C’est au nom de cette réplique que les médecins hésitent toujours à confier les problèmes de l’enfance à celui qui pourtant saurait, souvent, soulager les lourdes responsabilités du métier de parents. Et c’est vrai qu’il y en a des raisons de consulter. Un enfant qui ne dort pas, a des troubles du sommeil, mange mal, voire tout simplement parce qu’il est toujours malade. Ensuite, parce qu’il apprend mal à lire, à écrire, qu’il ne travaille pas ou, a contrario, qu’il s’agit d’un surdoué. Egalement parce qu’il est trop émotif ce qui peut se traduire par de l’anxiété, un refus de se séparer de ses parents ou d’aller à l’école, de la timidité, de l’agressivité, des tics ou de la tristesse. Enfin, la vie relationnelle, c’est-à-dire le rapport avec les frères et sœurs ou les traumatismes liés à la drogue, au divorce ou à un drame familial. Vous l’entendez, beaucoup de bonnes raisons de s’entourer d’une aide psychologique. Où consulter ? Vous aurez le choix entre le secteur public et le secteur privé. Toutefois, il est certain que ce secteur souffre d’une image de tarifs élevés qui a confiné pendant longtemps le recours à ces traitements - souvent assez longs - à une clientèle aisée ou très motivée. Le secteur public offre donc l’intérêt de la quasi-gratuité des soins, mais dont toute la profession s’aacorde pour dire qu’il est « à la rue ». Que va-t-il se passer lorsque votre enfant ou vous-même serez dans ce circuit de soins ? Et bien d’abord une écoute soigneuse de vos problèmes, certainement pas la solution à l’issue de la première consultation mais, plus vraisemblablement, des rencontres régulières et assez fréquentes pour permettre - la plupart du temps sans médicaments - de retrouver le nœud du problème.
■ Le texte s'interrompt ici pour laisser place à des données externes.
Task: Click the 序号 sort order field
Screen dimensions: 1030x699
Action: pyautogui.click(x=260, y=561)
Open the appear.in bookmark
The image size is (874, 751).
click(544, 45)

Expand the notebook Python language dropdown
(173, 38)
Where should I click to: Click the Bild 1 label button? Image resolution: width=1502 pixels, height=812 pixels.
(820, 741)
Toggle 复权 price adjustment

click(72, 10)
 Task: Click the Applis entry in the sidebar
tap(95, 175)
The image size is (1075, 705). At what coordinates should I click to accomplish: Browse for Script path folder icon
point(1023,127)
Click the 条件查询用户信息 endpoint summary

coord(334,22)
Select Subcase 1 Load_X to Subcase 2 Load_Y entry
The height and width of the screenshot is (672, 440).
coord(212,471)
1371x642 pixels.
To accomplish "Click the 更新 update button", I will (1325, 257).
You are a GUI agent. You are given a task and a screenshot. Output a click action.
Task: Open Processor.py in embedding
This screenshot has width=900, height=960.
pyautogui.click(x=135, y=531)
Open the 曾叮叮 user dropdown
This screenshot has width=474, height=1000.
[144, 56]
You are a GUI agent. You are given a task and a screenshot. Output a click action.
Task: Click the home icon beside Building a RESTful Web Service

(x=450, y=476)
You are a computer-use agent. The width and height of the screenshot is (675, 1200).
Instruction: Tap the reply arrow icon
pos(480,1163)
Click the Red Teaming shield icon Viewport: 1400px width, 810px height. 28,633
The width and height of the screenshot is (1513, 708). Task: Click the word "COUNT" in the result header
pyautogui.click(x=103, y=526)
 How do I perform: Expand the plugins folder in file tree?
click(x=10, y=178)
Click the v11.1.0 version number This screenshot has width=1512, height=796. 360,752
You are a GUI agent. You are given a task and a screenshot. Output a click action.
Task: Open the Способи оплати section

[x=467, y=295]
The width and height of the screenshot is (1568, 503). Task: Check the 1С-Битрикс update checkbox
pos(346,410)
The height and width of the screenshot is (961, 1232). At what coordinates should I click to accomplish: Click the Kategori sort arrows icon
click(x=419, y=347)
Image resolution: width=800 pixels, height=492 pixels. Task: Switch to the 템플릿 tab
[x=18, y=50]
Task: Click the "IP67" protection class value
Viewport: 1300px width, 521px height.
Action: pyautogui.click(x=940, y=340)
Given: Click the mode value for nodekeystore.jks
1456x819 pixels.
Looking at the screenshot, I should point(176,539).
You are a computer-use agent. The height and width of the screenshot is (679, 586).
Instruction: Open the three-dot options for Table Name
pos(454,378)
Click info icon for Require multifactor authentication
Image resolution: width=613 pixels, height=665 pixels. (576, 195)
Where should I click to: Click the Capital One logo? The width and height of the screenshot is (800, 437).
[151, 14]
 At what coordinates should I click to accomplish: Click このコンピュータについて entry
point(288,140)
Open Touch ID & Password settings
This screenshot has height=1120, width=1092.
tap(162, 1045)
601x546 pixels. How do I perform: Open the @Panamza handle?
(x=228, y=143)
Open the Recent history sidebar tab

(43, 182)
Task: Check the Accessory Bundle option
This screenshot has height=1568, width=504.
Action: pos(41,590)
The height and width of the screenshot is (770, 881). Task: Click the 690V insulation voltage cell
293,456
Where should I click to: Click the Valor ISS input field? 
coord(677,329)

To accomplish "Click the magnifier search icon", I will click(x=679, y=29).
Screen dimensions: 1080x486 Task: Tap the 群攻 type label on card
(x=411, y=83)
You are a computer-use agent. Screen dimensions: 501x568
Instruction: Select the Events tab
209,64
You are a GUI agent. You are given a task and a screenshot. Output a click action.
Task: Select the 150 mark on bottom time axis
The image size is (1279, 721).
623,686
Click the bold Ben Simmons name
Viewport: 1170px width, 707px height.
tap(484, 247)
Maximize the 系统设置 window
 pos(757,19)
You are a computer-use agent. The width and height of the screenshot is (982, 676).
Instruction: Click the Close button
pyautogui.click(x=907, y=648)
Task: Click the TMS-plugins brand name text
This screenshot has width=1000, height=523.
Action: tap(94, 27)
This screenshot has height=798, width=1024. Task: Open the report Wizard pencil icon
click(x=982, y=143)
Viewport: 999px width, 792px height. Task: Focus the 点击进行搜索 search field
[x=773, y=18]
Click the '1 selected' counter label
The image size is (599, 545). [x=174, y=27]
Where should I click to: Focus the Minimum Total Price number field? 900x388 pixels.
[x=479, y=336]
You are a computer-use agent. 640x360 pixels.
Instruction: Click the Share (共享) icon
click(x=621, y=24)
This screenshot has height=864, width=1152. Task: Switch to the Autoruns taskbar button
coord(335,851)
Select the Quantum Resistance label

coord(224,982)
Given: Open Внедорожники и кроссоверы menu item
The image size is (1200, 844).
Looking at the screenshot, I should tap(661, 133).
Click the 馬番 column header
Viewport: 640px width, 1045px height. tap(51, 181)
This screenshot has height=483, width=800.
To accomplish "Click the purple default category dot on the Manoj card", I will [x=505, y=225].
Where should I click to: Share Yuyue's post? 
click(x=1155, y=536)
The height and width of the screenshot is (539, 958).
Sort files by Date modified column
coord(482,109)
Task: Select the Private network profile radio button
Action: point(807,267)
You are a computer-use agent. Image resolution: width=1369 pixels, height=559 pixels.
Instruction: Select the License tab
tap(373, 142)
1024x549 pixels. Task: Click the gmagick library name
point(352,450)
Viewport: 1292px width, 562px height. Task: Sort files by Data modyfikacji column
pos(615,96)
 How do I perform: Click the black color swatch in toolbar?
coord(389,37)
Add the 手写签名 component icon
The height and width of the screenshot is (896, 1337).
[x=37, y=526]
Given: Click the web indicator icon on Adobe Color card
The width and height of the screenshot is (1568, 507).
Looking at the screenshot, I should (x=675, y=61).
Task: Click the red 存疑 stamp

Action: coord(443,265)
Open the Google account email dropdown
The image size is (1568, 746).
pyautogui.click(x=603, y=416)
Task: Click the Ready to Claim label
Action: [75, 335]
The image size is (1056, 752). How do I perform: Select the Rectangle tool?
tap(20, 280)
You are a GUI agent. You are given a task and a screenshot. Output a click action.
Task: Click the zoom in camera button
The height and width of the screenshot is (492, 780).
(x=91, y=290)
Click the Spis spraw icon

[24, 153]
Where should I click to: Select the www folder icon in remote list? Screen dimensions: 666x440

Car c’est probablement la meilleure façon d’illustrer les désordres psychologiques que de les comparer à un cordage emmêlé où chaque membre de la famille tire un bout sans essayer de saisir d’où vient le nœud. C’est à la fois aussi simple et aussi compliqué que cela, mais si certains nœuds sont délicats à défaire, on sait en marine qu’il en existe fort peu d’indéfaisables.